The RQ Score
A scientific standard for AI evaluation, transparent, reproducible, and designed to never become obsolete. Every model on Rankly AI receives a Rankly Quotient derived from four orthogonal dimensions that no provider can simultaneously game.
IG, F, U, and f(A) measure independent aspects of a model. A breakthrough in intelligence cannot compensate for systematic hallucinations. The geometry enforces this.
Each additional RQ point requires exponentially greater capability. The scale has no upper bound, a superintelligent system would score above 2000, not merely reach 1000.
Models are penalized when their SWE-bench Verified score far exceeds their SWE-bench Pro score. Benchmark inflation is a measurable and punishable offence in RQ v2.
How the formula works
Three core dimensions combine via geometric mean, then pass through a logarithmic scale, then get adjusted by the Accessibilitas modulator. Each step has a scientific justification.
Architecture RQ v2.0, RQ_effective = 1000 × log₁₀(1 + 9 × (IG×F×U)^(1/3)) × f(A)
The 4 dimensions
Three structural dimensions (IG, F, U) contribute equally. One contextual modulator (A) adjusts by at most ±8%.

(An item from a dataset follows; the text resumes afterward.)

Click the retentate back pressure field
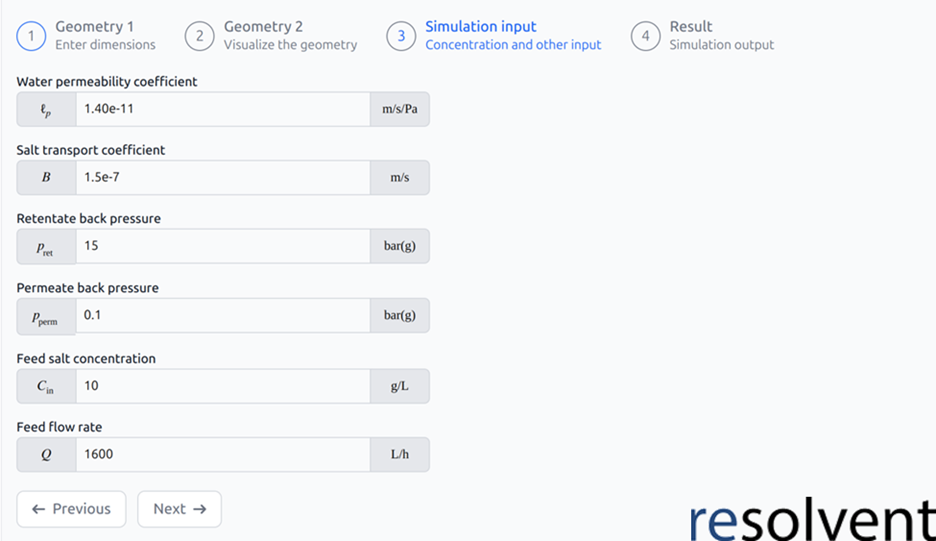 [x=223, y=246]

Raw cognitive capacity measured across multiple independent benchmarks. We use the geometric mean of GPQA Diamond, AIME, FrontierMath, and HLE, never a single benchmark that can be gamed.
Quarterly · GPQA Diamond · AIME · FrontierMath · HLE
Trustworthiness of outputs across three independent sub-dimensions: factual accuracy (SimpleQA + FActScore), output stability under variation, and epistemic honesty, does the model know what it doesn't know? The dimension no existing leaderboard measures seriously.
Weekly · SimpleQA · FActScore · Stability protocol
Real-world surplus utility: not what benchmarks predict a model should achieve, but what it actually delivers. Measured via SWE-bench Pro (long-horizon tasks), GDPval (economic value with expert panels), and an anti-gaming penalty for models that score high on contaminated benchmarks but fail on fresh tasks.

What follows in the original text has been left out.